Task to complete — Provide only the number of lines below that hold "computer".

Source material —

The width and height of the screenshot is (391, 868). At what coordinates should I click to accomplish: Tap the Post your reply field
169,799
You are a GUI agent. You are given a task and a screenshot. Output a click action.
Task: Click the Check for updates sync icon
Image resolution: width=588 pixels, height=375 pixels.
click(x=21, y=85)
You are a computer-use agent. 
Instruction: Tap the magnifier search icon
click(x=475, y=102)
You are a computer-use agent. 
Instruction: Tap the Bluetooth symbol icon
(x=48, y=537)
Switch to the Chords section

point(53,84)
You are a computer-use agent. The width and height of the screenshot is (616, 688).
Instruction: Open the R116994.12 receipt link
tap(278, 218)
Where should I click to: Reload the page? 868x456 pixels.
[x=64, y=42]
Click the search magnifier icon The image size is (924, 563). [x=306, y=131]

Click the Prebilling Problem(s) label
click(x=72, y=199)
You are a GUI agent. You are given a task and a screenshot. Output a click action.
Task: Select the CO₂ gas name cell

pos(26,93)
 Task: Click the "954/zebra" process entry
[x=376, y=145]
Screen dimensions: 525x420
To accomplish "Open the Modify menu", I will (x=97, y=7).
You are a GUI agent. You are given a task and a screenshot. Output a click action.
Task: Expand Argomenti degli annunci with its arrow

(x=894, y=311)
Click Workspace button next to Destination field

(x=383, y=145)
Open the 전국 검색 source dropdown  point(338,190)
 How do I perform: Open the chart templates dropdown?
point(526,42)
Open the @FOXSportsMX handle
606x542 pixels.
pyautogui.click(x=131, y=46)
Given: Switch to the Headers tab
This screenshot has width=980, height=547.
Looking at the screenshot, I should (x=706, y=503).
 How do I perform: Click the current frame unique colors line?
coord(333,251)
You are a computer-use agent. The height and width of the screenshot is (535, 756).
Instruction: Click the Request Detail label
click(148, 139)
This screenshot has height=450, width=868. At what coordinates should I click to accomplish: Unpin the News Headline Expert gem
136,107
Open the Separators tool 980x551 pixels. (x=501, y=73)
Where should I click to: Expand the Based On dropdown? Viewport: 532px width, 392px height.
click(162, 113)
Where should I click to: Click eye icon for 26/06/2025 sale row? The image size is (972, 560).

Solution for this problem — 4